AmbiGraph-Eval: Benchmarking LLMs for Ambiguity in Graph Query Generation
'AmbiGraph-Eval introduces a 560-example benchmark that measures LLM performance on ambiguous natural language to Cypher generation. Evaluations of nine models highlight challenges in ambiguity resolution and syntax generation.'
Semantic parsing turns natural language into precise graph queries such as Cypher, enabling intuitive database interaction. Natural language, however, is often ambiguous, while query languages demand exact semantics. Graph databases introduce extra complexity because nodes and relationships create many plausible interpretations for the same phrase.
Why ambiguity in graph queries matters
A phrase like 'best evaluated restaurant' can map to different graph queries depending on whether you compare individual ratings, aggregate scores, or ratings tied to specific visits or reviewers. Wrong interpretations lead to incorrect results, extra computation, and wasted resources. In time sensitive or high-stakes environments, these mistakes can reduce effectiveness or increase costs.
Types of ambiguity identified
The researchers categorize ambiguity in graph query generation into three concrete types:
- Attribute ambiguity: uncertainty about which property or attribute on a node is meant.
- Relationship ambiguity: uncertainty about which edge type or path connects entities.
- Attribute-relationship ambiguity: combinations of the two that create multi-dimensional uncertainty.
These distinctions help focus evaluation and error analysis for models that must both understand intent and produce syntactically valid queries.
Building AmbiGraph-Eval
AmbiGraph-Eval is a benchmark of 560 ambiguous natural language queries paired with graph database samples, crafted to probe LLMs' ability to generate syntactically correct and semantically appropriate Cypher statements. The dataset was created in two phases: initial data collection and human review. Ambiguous prompts were obtained by three methods: extraction from existing graph databases, synthesis from unambiguous data via LLMs, and full generation by prompting LLMs to create new ambiguous cases. Human review ensured the cases were realistic and genuinely ambiguous.
Researchers evaluated nine LLMs, including closed-source models such as GPT-4 and Claude-3.5-Sonnet and open-source models such as Qwen-2.5 and LLaMA-3.1. Evaluations ran via API calls or on local infrastructure using GPUs, measuring models on zero-shot generation of Cypher queries and their ability to resolve ambiguity across the three categories.

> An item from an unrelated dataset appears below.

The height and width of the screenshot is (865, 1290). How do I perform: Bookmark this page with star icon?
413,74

Key findings from model evaluation
Performance varies widely by ambiguity type and task setup. Highlights include:
- Attribute ambiguity: models differ between same-entity scenarios and cross-entity comparisons. O1-mini performed strongly on same-entity tasks, while GPT-4o and LLaMA-3.1 also showed good results. GPT-4o led on cross-entity tasks.
- Relationship ambiguity: LLaMA-3.1 led overall, while GPT-4o had mixed results, weaker on same-entity cases but strong on cross-entity reasoning.
- Attribute-relationship ambiguity: this combined category proved hardest. LLaMA-3.1 did best on same-entity tasks and GPT-4o on cross-entity tasks, but overall scores dropped compared to single-dimension ambiguities.
The evaluation shows that strong general reasoning does not automatically translate into reliable ambiguity resolution for graph queries. Models struggle with identifying ambiguous intent, producing correct syntax, interpreting graph schemas, and performing aggregations.
Bottlenecks and directions for improvement
Two major bottlenecks emerged: ambiguity detection and syntax generation. Even when a model can reason about entities and attributes, it may fail to express the correct Cypher syntax or to flag multiple plausible interpretations. Suggested directions include syntax-aware prompting, explicit signaling of ambiguity to the model, and tighter integration of schema information or interactive clarification strategies. The benchmark provides a diagnostic tool for future work aimed at aligning LLM outputs with true user intent in graph query settings.
Resources
The researchers provide a technical paper and a GitHub page with tutorials, code, and notebooks for those who want to reproduce or extend the benchmark. The paper and repository are useful starting points for teams looking to improve LLM-driven graph query generation.